# Solar Ecology Portfolio

Because solar energy is photovoltaics, and so much more…

## What is Solar Ecology?

Solar ecology is the systems framework of discovery and design associated with solar energy conversion writ large, coupled with the dynamic context of locale (e.g. a regime of place and time), the affected stakeholders, and the diverse technologies or ecosystems providing preferred solar goods and services (i.e. solar utility).

Solar photovoltaics are established global commodities, and solar electricity is being planned at the gigawatt scale internationally, a phenomenal success story. This growth has coincided with a rapid maturation of the solar field, involving a grand opportunity to explore other solar goods and services in the wake of photovoltaic successes. The work of solar ecology discusses solar in transition, moving from a wave of photovoltaic growth as of now, toward major global impacts in the next century. Photovoltaic goods are identified as a bellwether for future opportunities that include integrative “solar” expressed across three existing cultures of design. Solar utility is the vehicle aiding project development in solar ecology, describing takeholders’ preference for solar goods and services fit within the dynamic perspective of the locale. The broader field of solar ecology is described as an emerging transdisciplinary systems field of solar energy within the context of the environment, society and technology–connecting science with design, business, lifestyle, health, and well-being. A solar ecology framework will contribute to a shared wave of coupled discoveries, inventions, and social change strongly influencing the food-energy-water nexus by 2100.

## Community Solar

We are working on a new space called Community Solar, addressing the new trends for differentiated models of shared solar deployment. This space is based on the work of Community Solar on State: a Living Laboratory Framework for Outreach, Education, and Research– funded by the Reinvention Fund of Penn State’s Sustainability Institute.

Penn State has developed a strong community interest and passion for solar energy research and development. The students, staff, and faculty, and our surrounding community deserve a path to enable the low-carbon future to grow photovoltaic (PV) installations in the framework of the Living Laboratory. We also wish to create an outreach and educational platform that will allow our community to proceed with a pilot community PV project, called a “solar garden”, retain the best practices learned, and then move forward with enabling prospective solar projects as they evolve in the future.

## Solar ASE: the All-Seeing Eye

In collaboration with Dr. George Young (Penn State Dept. of Meteorology and Atmospheric Science) and our PhD student Mr. Vivek Srikrishnan, our team has confirmed the viability of a new form of solar resource monitoring technology: a 5x multipyranometer array trained with an Artificial Neural Network to extract the anisotropy of the solar resource (beam irradiance, diffuse sky irradiance, and ground diffuse irradiance components) for any oriented surface.

• _Problem statement_:
According to the solar ecology page, what funds the Community Solar on State work?

[Source data]
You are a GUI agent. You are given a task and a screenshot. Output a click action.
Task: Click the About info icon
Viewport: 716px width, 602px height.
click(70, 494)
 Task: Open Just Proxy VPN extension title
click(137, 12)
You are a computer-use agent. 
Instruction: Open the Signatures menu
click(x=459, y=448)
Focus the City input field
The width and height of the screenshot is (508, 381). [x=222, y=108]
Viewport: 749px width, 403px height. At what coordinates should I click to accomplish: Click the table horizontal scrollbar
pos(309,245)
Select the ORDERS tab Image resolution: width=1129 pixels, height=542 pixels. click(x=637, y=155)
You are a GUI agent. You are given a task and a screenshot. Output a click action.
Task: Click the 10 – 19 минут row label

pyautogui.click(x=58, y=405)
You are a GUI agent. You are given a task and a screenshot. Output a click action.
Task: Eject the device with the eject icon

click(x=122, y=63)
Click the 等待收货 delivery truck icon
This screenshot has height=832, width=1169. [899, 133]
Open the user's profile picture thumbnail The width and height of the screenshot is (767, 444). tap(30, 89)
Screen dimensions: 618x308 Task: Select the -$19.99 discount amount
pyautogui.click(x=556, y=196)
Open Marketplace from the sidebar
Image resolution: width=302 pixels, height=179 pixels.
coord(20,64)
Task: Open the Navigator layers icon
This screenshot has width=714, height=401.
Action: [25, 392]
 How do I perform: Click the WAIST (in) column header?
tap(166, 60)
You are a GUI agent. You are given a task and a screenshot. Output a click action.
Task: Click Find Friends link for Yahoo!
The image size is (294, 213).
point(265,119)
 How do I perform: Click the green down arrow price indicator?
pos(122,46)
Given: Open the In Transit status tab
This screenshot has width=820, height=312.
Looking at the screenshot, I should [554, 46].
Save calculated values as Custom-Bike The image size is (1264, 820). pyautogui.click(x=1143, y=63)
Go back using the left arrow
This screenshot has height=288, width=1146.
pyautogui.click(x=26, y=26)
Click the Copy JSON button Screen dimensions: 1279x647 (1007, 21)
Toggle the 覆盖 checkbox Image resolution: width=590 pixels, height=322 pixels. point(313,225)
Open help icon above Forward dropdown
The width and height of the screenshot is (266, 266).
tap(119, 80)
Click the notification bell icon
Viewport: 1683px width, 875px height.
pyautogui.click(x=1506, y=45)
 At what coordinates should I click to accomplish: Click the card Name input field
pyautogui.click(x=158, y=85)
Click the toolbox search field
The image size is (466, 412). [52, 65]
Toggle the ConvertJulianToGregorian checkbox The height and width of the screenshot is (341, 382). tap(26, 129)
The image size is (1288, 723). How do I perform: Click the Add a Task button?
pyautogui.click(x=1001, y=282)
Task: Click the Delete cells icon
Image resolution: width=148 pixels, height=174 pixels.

• _Response_:
The Reinvention Fund of Penn State's Sustainability Institute.